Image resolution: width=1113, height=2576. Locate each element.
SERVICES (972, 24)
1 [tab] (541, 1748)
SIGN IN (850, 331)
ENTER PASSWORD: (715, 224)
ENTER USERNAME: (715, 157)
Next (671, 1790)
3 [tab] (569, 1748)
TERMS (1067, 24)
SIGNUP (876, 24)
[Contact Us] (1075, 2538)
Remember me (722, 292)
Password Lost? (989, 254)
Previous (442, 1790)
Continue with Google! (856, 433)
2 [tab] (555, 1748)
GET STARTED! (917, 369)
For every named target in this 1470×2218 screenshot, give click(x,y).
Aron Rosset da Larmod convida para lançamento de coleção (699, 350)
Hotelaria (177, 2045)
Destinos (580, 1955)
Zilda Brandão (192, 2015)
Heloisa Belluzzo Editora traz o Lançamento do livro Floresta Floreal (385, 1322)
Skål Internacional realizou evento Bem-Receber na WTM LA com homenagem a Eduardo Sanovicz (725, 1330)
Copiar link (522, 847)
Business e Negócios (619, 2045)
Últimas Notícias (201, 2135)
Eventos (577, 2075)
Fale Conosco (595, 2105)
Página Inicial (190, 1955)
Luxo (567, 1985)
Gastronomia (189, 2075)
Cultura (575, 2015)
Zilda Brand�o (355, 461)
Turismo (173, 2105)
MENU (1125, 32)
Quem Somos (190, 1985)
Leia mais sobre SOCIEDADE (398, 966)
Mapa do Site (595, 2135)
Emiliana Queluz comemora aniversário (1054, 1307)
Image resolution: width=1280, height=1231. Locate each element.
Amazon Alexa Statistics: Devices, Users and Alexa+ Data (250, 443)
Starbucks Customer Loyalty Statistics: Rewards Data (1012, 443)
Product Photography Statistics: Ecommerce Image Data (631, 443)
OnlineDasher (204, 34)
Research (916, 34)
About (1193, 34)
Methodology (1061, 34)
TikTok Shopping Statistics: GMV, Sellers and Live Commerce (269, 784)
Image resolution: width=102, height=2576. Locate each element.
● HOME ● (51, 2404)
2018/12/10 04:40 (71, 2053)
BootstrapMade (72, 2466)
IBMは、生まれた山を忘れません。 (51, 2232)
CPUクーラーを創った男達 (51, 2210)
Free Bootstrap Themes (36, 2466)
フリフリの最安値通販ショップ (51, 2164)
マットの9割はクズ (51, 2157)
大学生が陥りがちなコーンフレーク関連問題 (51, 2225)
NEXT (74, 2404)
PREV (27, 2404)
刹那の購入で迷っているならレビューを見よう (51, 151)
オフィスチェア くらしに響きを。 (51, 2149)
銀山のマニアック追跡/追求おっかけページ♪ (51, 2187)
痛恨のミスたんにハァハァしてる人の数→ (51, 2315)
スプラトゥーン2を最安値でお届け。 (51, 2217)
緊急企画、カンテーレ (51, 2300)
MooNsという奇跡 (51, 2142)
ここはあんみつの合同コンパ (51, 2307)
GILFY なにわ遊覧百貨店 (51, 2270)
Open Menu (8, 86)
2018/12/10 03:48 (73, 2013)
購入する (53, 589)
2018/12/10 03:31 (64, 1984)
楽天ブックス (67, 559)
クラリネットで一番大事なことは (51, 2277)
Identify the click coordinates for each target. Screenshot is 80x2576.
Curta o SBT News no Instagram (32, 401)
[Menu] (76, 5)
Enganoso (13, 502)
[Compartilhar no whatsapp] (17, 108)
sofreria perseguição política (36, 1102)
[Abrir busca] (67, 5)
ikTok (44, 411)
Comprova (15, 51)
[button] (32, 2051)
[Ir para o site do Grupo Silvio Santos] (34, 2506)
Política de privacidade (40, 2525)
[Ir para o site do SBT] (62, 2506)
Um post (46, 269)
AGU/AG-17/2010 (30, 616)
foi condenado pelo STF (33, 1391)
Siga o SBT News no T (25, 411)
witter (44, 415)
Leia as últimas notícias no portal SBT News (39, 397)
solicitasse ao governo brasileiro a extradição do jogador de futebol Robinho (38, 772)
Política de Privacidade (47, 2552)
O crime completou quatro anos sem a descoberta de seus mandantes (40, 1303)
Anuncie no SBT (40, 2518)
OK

» What you will do
Verbatim and in full, return the listing above.

» Output for this exercise
Image resolution: width=1113, height=2576. Locate each element.
SERVICES (972, 24)
1 [tab] (541, 1748)
SIGN IN (850, 331)
ENTER PASSWORD: (715, 224)
ENTER USERNAME: (715, 157)
Next (671, 1790)
3 [tab] (569, 1748)
TERMS (1067, 24)
SIGNUP (876, 24)
[Contact Us] (1075, 2538)
Remember me (722, 292)
Password Lost? (989, 254)
Previous (442, 1790)
Continue with Google! (856, 433)
2 [tab] (555, 1748)
GET STARTED! (917, 369)
For every named target in this 1470×2218 screenshot, give click(x,y).
Aron Rosset da Larmod convida para lançamento de coleção (699, 350)
Hotelaria (177, 2045)
Destinos (580, 1955)
Zilda Brandão (192, 2015)
Heloisa Belluzzo Editora traz o Lançamento do livro Floresta Floreal (385, 1322)
Skål Internacional realizou evento Bem-Receber na WTM LA com homenagem a Eduardo Sanovicz (725, 1330)
Copiar link (522, 847)
Business e Negócios (619, 2045)
Últimas Notícias (201, 2135)
Eventos (577, 2075)
Fale Conosco (595, 2105)
Página Inicial (190, 1955)
Luxo (567, 1985)
Gastronomia (189, 2075)
Cultura (575, 2015)
Zilda Brand�o (355, 461)
Turismo (173, 2105)
MENU (1125, 32)
Quem Somos (190, 1985)
Leia mais sobre SOCIEDADE (398, 966)
Mapa do Site (595, 2135)
Emiliana Queluz comemora aniversário (1054, 1307)
Image resolution: width=1280, height=1231. Locate each element.
Amazon Alexa Statistics: Devices, Users and Alexa+ Data (250, 443)
Starbucks Customer Loyalty Statistics: Rewards Data (1012, 443)
Product Photography Statistics: Ecommerce Image Data (631, 443)
OnlineDasher (204, 34)
Research (916, 34)
About (1193, 34)
Methodology (1061, 34)
TikTok Shopping Statistics: GMV, Sellers and Live Commerce (269, 784)
Image resolution: width=102, height=2576. Locate each element.
● HOME ● (51, 2404)
2018/12/10 04:40 (71, 2053)
BootstrapMade (72, 2466)
IBMは、生まれた山を忘れません。 (51, 2232)
CPUクーラーを創った男達 (51, 2210)
Free Bootstrap Themes (36, 2466)
フリフリの最安値通販ショップ (51, 2164)
マットの9割はクズ (51, 2157)
大学生が陥りがちなコーンフレーク関連問題 (51, 2225)
NEXT (74, 2404)
PREV (27, 2404)
刹那の購入で迷っているならレビューを見よう (51, 151)
オフィスチェア くらしに響きを。 (51, 2149)
銀山のマニアック追跡/追求おっかけページ♪ (51, 2187)
痛恨のミスたんにハァハァしてる人の数→ (51, 2315)
スプラトゥーン2を最安値でお届け。 (51, 2217)
緊急企画、カンテーレ (51, 2300)
MooNsという奇跡 (51, 2142)
ここはあんみつの合同コンパ (51, 2307)
GILFY なにわ遊覧百貨店 (51, 2270)
Open Menu (8, 86)
2018/12/10 03:48 (73, 2013)
購入する (53, 589)
2018/12/10 03:31 (64, 1984)
楽天ブックス (67, 559)
クラリネットで一番大事なことは (51, 2277)
Identify the click coordinates for each target. Screenshot is 80x2576.
Curta o SBT News no Instagram (32, 401)
[Menu] (76, 5)
Enganoso (13, 502)
[Compartilhar no whatsapp] (17, 108)
sofreria perseguição política (36, 1102)
[Abrir busca] (67, 5)
ikTok (44, 411)
Comprova (15, 51)
[button] (32, 2051)
[Ir para o site do Grupo Silvio Santos] (34, 2506)
Política de privacidade (40, 2525)
[Ir para o site do SBT] (62, 2506)
Um post (46, 269)
AGU/AG-17/2010 (30, 616)
foi condenado pelo STF (33, 1391)
Siga o SBT News no T (25, 411)
witter (44, 415)
Leia as últimas notícias no portal SBT News (39, 397)
solicitasse ao governo brasileiro a extradição do jogador de futebol Robinho (38, 772)
Política de Privacidade (47, 2552)
O crime completou quatro anos sem a descoberta de seus mandantes (40, 1303)
Anuncie no SBT (40, 2518)
OK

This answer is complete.